То, что он говорил, казалось ему значительным и было бы тотчас понято и принято всеми в дорогомилинской гостиной; но на тех, кто был теперь у Карнаухова и для кого все эти сентенции были этапом пройденным, а хотелось услышать что-то более новое и серьезное, что радостно поволновало бы их гуманитарно-патриотические устремления, – для всех этих людей слова Никитина имели пока лишь тот смысл, что он еще не говорил главного, а только подходил к теме.
– Ты кого нам преподнес? – чуть отведя в сторону Карнаухова, спросил его Дружников. – Он производит весьма странное впечатление.
– Да он просто нас всех принимает за дураков, – присоединился к нему Арсений, тоже сперва слушавший Никитина, но затем разочарованно отошедший от него.
– Не торопитесь с выводами, – возразил Карнаухов. – Человек этот еще покажет себя.
– Ты ослеплен своим идеалом, и только, – в свою очередь возразил Арсений.
– Не спеши, единственно прошу. У него отвергнута книга.
– Какая? Где?
– Этого я не могу сказать, я не читал, но говорят, очень острая.
– На тему?..
– Н-ну, вы хотите, чтобы я разжевал да и в рот положил вам. Сами, сами, друзья мои! – И Карнаухов снова присоединился к Никитину, чтобы слушать его.
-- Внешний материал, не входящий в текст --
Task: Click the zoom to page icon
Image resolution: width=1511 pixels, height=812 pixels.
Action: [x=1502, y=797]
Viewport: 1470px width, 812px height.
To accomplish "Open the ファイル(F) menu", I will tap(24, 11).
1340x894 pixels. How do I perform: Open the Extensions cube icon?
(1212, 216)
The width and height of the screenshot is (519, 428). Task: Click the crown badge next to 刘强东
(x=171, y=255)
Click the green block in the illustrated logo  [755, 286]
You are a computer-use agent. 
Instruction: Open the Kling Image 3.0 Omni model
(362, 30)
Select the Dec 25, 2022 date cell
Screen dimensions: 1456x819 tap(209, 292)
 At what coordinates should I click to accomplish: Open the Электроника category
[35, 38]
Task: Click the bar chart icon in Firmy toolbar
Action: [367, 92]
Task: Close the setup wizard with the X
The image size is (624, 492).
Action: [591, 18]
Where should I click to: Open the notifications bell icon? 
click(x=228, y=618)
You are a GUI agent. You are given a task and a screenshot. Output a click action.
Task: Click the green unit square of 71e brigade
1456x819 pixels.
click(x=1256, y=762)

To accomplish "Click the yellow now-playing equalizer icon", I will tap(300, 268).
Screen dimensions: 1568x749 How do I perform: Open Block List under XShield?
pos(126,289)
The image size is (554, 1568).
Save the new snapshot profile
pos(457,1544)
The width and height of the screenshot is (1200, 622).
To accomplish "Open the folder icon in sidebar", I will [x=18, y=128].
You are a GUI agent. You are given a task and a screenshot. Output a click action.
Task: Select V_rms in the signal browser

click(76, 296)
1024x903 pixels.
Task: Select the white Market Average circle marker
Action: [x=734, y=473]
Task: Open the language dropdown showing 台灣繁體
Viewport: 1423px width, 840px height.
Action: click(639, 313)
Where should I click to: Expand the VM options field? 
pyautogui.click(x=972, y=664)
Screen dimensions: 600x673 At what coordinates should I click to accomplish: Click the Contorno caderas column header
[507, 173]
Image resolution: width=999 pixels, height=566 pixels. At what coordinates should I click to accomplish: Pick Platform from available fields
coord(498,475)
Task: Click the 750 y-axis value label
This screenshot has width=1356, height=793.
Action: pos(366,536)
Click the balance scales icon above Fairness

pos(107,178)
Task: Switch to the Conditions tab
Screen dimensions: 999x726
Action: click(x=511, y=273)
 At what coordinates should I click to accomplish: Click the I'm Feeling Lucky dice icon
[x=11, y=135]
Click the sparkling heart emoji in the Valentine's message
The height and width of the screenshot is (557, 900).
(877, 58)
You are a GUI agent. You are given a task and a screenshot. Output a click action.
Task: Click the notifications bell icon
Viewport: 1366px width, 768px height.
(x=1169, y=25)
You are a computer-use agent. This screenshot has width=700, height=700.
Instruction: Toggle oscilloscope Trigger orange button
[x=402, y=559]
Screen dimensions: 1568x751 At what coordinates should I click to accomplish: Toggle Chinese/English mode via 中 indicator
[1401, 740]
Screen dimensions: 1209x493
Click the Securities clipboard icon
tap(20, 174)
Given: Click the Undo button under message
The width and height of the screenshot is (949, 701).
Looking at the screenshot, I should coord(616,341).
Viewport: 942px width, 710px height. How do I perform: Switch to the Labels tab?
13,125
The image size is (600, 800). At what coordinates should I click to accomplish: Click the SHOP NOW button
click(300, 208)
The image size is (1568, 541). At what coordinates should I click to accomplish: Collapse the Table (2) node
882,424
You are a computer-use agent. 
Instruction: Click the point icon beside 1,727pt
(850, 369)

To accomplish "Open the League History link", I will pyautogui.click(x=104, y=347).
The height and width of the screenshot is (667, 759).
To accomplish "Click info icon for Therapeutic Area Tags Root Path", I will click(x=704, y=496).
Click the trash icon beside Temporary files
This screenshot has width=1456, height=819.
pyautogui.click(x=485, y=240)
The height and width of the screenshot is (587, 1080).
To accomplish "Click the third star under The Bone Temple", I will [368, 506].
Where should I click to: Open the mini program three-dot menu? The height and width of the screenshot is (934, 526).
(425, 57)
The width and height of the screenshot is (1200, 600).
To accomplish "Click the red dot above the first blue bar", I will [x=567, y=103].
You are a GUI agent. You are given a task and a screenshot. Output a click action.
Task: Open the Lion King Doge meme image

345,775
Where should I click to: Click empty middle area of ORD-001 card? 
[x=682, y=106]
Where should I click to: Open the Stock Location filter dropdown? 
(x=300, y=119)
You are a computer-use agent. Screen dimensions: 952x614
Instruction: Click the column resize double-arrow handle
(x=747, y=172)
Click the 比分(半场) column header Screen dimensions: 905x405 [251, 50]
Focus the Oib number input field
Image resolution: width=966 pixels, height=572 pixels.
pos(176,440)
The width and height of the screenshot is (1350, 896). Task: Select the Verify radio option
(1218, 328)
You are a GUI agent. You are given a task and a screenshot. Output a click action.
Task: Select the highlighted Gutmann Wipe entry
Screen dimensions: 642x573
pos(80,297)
Но, несмотря на ожидание, что будет еще что-то сказано им, ничего значительного не было (да и не могло быть!) сказано Никитиным. Он только в разных вариантах повторил ту свою надоевшую всем в дорогомилинской гостиной (но впервые прозвучавшую здесь) мысль о пагубности научных открытий и науки вообще, ведущей якобы человечество к гибели, но и это его высказывание вызвало лишь удивление и недоумение у тех, кто слушал его. От него постепенно начали отходить и забывать о нем; и все же до появления Тимонина и Ольги Дорогомилиной (которые могли сейчас же раскрыть весь секрет, кем он был в Пензе) он еще держался уверенно и старался не замечать того, что происходило вокруг него; но с их появлением сразу же сник, словно до неприличия раздели его, и начал, уединяясь, мрачно искать выхода из этого своего положения, в каком оскорбительно было быть ему.